What needs to be done =>
Please write out, word for word, the part of the rows below that opens with the line containing "Image resolution: width=1034" and closes with the line containing "click(x=921, y=223)", keeping both of those lines. Leave the pictures out.

Task input =>
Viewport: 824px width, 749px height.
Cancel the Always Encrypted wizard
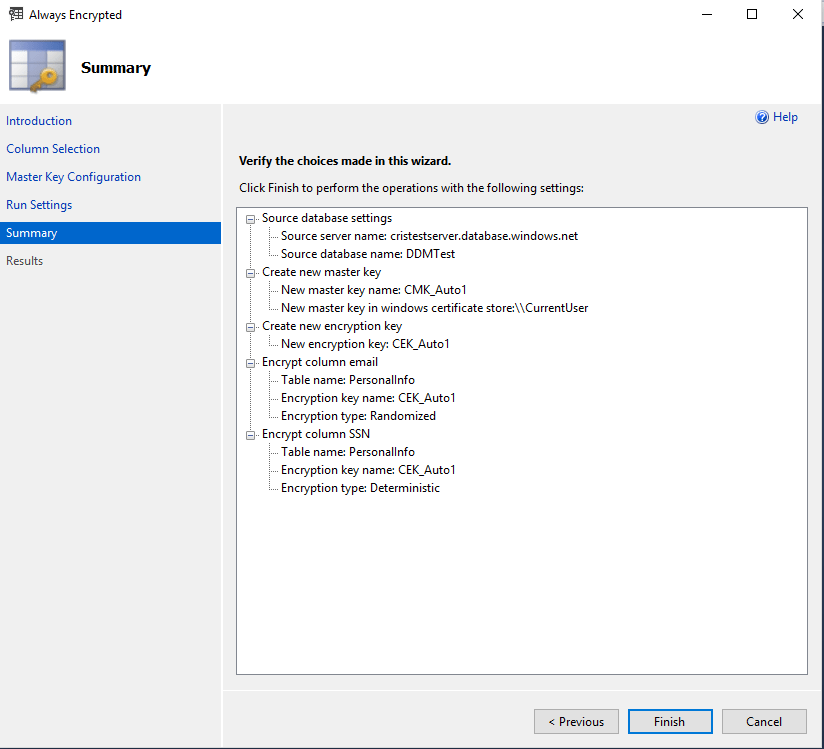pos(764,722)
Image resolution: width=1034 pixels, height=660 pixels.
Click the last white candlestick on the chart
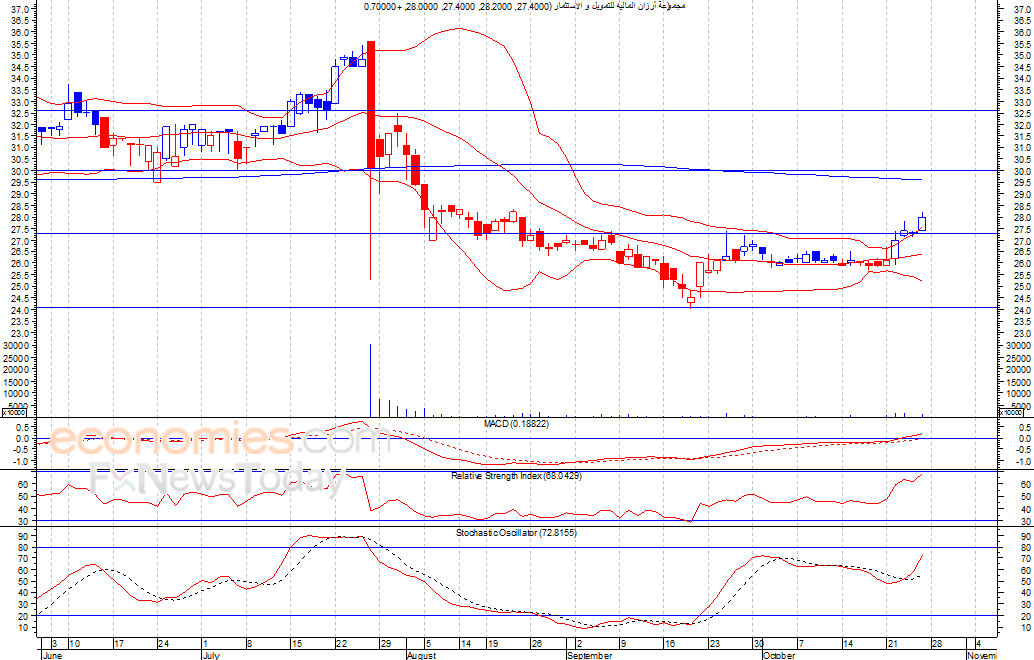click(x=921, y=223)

---

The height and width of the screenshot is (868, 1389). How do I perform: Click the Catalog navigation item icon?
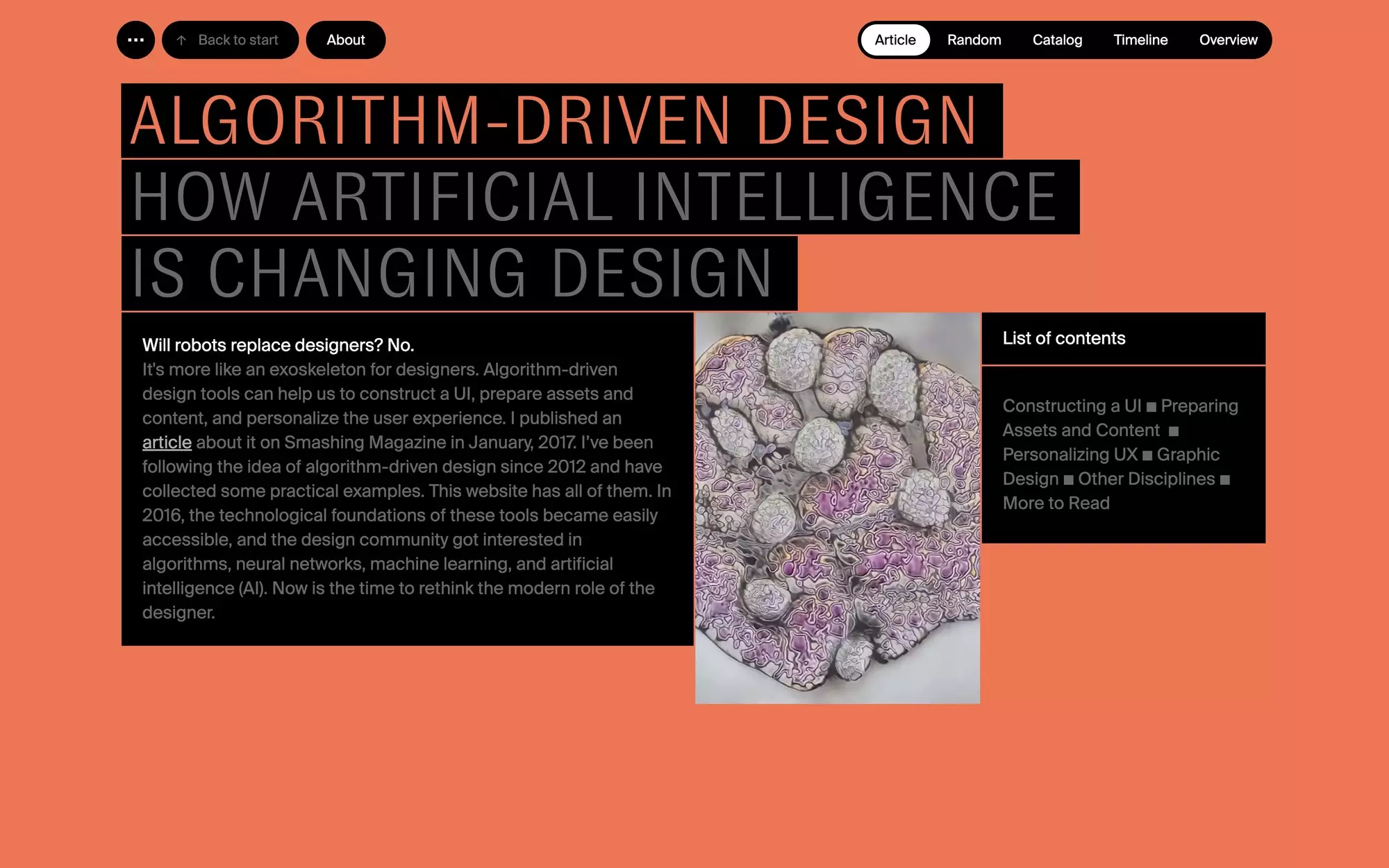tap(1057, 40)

Full solution =>
Image resolution: width=1034 pixels, height=660 pixels.
Click the last white candlestick on the chart
click(x=921, y=223)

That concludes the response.